For too long, I felt like my body was worthless. I had asthma as a child and couldn’t run. I never figured out how to stand on my head or do a cartwheel either. What I wasn’t encouraged to see is how strong my body was, how I had nearly unending endurance, how I could swim and climb and dance. The focus by my family, especially my mother, most of my life was how much fat was on my body. It was some sort of obsession. No amount of cultivating other talents or strengths seemed to matter. I was smart, artistic and funny but not skinny. My mother once told me, “You know, you would be perfect if you were skinny.”

The goal of becoming perfect was ever present in my life until just a couple of years ago. I have always felt so much pressure to be everything—anything—people wanted me to be. I often had no sense of my individual identity because I was trying to achieve something beyond my reach. I wanted to look like Audrey Hepburn which is biologically impossible. No amount of dieting or plastic surgery was going to change my DNA but I didn’t realize that. I always felt if I could just get there—wherever “there” was—I would be acceptable and loved. These feelings of worthlessness have everything to do with my fat. It never went away entirely and I never felt good enough to be loved which has left me searching for love outside of myself in places where love wasn’t present.

In my psyche, I have somehow conflated the issues related to my fat with issues related to sexuality. Because I was curvier, I developed earlier than many girls and had grown men ogling men when I was twelve years-old. I lived with an odd sense that I was both repulsive (because of my fat) and highly desirable. I felt a sense of hunger from others—hunger for my abundant flesh. I confused that hunger with love and thought that I was loved because I was desired which led to a series of wrong turns which led to more guilt and self-loathing.

Guilt seems to be a big part of the conversation that I have had with my body much of my life. My experiences with organized religion made me feel as though just being female made me tainted and “sinful.” Being raised by a mother who examined every morsel I put in my mouth made me feel as though enjoying food was wrong.
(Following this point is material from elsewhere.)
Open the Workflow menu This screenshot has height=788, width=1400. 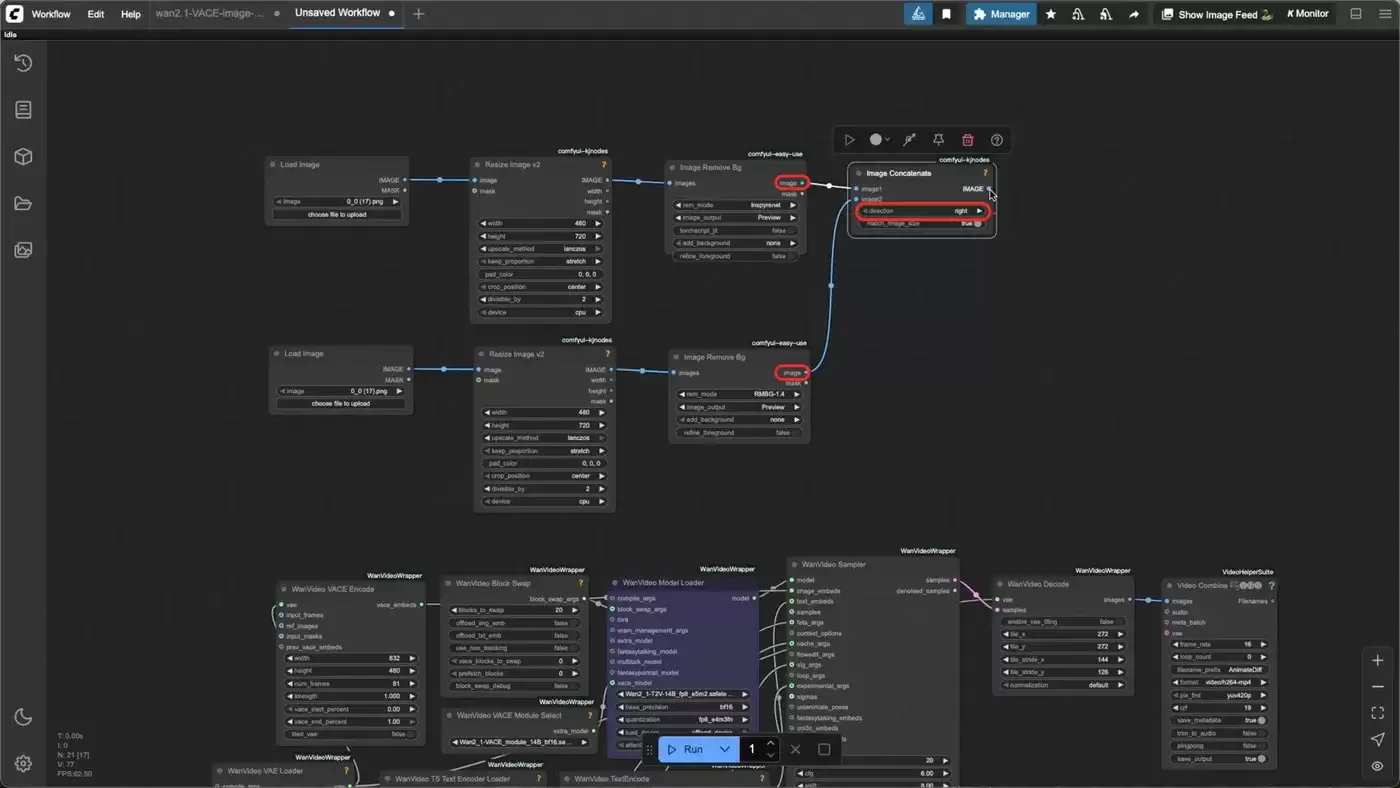[51, 14]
I realize in retrospect that I used to feel guilty anytime I experienced pleasure of any sort! I believe that collectively the disconnection from the body in search of “transcendence” by patriarchal religious institutions has led to a disconnection from the earth and an appreciation of spiritual immanence. I see a direct correlation between my desire to hack away at the flesh of my body or to deny myself the pleasure that comes from being in a body and the collective denial of the Feminine Principle.

Denial of pleasure and rejection of the body is something I am learning to no longer participate in. I have learned the wise woman ways of caring for the body that feel much more holistic to me. Rather than doing things that feel violent and unpleasant like colonics and de-toxing with harsh, bitter herbs, I have learned the value of eating cleansing, healthy foods, drinking water and getting fresh air and exercise. I’ve noticed that when I tune into my body, she tells me what she needs. I have heard a voice over and over that says so clearly, “Just love me. Please just love me.”

Because I do love myself (mostly), I tune out the external messages from my culture about what I should look like, what my percentage of body fat “should” be and how I should deny what brings me pleasure. I reject and challenge images of the fat woman in a cartoon as the buffoon or the evil witch. I am choosing to consciously rewrite and co-author the story that has been written on the flesh of my body. Along with the rest of us, this conversation going on inside of me continues as I learn to embrace the wholeness of myself, to find balance and to revel in the lush abundance of my body.